**TRECHO FORNECIDO**:
════════════════

Negacionismo é obscurantismo
José Francisco Schuster é colunista do Jornal de Toronto
Em pleno 2020, ainda tem gente querendo tapar o sol com a peneira e ter postura de avestruz: a realidade está diante dos olhos, mas se negam a acreditar. É mais fácil e conveniente prenderem-se às suas ilusões, às suas ideias preconcebidas, a tradições tolas jamais questionadas. Também se negam a aceitar que a realidade muda, e o que valia ontem pode não valer hoje. O conservadorismo arraigado, o “sempre foi assim” impede de darem-se conta que as coisas mudam ou podem – e devem – ser melhoradas.
Assim, temos casos como o da professora que chama os pais à escola, mas estes se negam a ouvir. “O Júnior com problemas? Imagine, logo ele que é tão inteligente, com essa idade já sabe até que a Terra é plana”, respondem. Adulto, com a ideia de que é o dono da razão consolidada, o Júnior é chamado à delegacia. “Eu, precisar de terapia, senão serei preso? Eu sou normal, só bato na minha mulher porque ela usa roupas justas, parece que está pedindo para apanhar”, contrapõe. A seguinte na fila da delegacia é uma madame. “Claro que não sou racista, delegado. Inclusive, todos os meus criados são negros”, rebate. O próximo, um policial, também nega o racismo. “O elemento estava correndo, parecendo em fuga, e o povo gritando, como ia saber que era um famoso maratonista?”, contestou.

════════════════

**OBJETIVO DO EXERCÍCIO**: Transcreva o texto sobre negacionismo entre "Negacionismo é obscurantismo" e "devem – ser melhoradas.", inclusive, trocando "conservadorismo" por "tradicionalismo".

════════════════

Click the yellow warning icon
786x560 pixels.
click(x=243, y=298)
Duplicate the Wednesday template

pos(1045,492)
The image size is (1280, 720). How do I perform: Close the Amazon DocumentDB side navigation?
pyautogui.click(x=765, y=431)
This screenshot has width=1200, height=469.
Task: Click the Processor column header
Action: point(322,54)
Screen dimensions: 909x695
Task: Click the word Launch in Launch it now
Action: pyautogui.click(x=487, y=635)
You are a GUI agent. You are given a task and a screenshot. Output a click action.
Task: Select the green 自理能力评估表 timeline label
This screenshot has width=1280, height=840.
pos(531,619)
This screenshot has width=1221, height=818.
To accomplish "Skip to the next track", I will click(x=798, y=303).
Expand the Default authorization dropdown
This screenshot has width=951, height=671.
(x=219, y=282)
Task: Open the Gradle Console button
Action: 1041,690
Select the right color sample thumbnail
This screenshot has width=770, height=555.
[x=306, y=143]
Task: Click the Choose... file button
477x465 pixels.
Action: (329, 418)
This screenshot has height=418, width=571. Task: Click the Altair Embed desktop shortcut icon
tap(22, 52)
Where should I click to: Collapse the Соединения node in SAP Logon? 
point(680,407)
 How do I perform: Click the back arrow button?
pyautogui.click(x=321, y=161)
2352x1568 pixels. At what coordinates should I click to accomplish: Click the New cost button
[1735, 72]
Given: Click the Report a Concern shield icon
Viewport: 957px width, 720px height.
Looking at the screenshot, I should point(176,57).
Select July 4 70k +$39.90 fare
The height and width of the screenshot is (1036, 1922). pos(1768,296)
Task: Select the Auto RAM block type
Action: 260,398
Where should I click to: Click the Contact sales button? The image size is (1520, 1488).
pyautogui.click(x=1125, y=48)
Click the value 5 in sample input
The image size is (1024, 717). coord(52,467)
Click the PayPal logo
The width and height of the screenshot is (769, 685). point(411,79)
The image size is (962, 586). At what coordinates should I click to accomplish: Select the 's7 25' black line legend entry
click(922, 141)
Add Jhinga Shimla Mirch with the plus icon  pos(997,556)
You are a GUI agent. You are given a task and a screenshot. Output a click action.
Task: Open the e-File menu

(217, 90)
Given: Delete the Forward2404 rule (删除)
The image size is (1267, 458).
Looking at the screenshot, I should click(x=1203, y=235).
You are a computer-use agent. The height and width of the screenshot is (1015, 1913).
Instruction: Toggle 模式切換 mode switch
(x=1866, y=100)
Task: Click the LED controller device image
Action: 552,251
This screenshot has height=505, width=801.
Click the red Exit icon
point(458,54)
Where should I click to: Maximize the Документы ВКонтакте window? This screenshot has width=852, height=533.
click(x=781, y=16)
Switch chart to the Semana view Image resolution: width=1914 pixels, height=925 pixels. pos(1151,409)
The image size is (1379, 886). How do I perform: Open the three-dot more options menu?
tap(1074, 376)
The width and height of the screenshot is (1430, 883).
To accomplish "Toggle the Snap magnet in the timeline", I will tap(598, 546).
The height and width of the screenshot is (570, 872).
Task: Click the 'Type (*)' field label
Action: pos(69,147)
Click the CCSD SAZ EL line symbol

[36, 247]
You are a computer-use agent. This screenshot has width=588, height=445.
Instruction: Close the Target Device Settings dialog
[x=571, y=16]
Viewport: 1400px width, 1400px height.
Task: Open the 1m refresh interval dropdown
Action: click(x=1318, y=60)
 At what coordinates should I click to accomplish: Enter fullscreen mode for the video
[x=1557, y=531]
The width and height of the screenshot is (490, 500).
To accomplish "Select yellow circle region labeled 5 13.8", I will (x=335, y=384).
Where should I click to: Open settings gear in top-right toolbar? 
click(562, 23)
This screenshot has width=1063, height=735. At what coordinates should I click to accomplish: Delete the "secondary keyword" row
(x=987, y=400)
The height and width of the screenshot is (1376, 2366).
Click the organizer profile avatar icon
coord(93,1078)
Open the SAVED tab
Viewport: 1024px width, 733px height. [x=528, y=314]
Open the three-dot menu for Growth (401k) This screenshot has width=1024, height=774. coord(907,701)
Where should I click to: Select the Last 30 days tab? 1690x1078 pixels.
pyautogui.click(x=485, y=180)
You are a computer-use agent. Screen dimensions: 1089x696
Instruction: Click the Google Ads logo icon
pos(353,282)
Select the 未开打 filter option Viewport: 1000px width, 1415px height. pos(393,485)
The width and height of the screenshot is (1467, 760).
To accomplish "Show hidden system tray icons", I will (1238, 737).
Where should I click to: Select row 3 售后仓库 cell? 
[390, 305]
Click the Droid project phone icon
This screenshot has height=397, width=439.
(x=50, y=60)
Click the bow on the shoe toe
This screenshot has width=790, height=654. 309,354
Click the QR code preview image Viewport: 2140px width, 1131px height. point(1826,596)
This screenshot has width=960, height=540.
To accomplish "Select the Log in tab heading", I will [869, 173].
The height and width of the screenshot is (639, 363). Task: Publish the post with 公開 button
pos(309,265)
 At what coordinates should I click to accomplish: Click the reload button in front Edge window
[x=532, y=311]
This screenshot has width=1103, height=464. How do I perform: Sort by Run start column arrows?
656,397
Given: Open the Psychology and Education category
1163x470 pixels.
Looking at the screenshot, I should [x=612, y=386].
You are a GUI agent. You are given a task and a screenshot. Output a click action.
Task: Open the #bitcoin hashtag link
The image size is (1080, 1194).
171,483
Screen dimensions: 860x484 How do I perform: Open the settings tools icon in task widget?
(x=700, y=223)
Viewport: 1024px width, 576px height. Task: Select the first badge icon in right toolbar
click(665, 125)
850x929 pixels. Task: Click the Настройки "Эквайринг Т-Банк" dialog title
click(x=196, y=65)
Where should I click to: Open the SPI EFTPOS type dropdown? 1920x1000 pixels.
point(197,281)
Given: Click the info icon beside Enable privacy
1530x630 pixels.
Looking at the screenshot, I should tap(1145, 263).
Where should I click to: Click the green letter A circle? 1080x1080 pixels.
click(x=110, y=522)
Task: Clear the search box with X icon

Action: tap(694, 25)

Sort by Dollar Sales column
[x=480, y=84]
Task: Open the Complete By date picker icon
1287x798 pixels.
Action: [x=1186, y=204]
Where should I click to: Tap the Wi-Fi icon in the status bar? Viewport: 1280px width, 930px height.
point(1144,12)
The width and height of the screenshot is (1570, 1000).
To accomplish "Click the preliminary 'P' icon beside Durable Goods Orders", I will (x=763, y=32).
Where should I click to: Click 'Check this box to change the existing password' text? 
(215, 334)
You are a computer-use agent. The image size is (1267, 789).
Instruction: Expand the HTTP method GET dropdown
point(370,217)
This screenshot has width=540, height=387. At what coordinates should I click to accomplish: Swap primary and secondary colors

════════════════

**ÁREA DE RESPOSTA**:
Negacionismo é obscurantismo
José Francisco Schuster é colunista do Jornal de Toronto
Em pleno 2020, ainda tem gente querendo tapar o sol com a peneira e ter postura de avestruz: a realidade está diante dos olhos, mas se negam a acreditar. É mais fácil e conveniente prenderem-se às suas ilusões, às suas ideias preconcebidas, a tradições tolas jamais questionadas. Também se negam a aceitar que a realidade muda, e o que valia ontem pode não valer hoje. O tradicionalismo arraigado, o “sempre foi assim” impede de darem-se conta que as coisas mudam ou podem – e devem – ser melhoradas.